> [Required work]
Only lines holding the string "screenshot" are wanted; copy each one from the material.

= = =

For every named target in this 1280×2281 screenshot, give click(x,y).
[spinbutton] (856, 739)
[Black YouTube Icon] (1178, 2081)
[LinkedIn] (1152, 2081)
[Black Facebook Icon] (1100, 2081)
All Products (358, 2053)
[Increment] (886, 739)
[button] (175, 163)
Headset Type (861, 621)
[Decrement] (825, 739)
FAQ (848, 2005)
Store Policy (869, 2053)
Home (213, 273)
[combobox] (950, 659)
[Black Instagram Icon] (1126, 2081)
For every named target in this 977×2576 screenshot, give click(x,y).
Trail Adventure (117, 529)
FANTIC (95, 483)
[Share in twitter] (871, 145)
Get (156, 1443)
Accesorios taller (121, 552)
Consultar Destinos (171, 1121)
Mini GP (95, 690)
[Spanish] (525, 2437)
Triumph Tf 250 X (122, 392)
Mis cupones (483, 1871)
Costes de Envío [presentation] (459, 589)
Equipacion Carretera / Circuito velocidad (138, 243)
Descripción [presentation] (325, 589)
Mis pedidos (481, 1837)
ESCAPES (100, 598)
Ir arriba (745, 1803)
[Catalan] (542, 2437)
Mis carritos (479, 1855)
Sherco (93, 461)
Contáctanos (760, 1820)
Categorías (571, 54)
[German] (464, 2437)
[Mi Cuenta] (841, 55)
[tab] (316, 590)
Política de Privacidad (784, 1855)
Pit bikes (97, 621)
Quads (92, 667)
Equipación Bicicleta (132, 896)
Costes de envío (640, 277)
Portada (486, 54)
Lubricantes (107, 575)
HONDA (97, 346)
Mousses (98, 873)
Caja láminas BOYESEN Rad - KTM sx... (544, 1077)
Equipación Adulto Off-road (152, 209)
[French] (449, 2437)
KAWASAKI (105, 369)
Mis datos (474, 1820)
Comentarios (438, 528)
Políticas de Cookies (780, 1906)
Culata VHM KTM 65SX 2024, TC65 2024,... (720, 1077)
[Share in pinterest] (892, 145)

= = =

> [Result]
For every named target in this 1280×2281 screenshot, give click(x,y).
For every named target in this 977×2576 screenshot, give click(x,y).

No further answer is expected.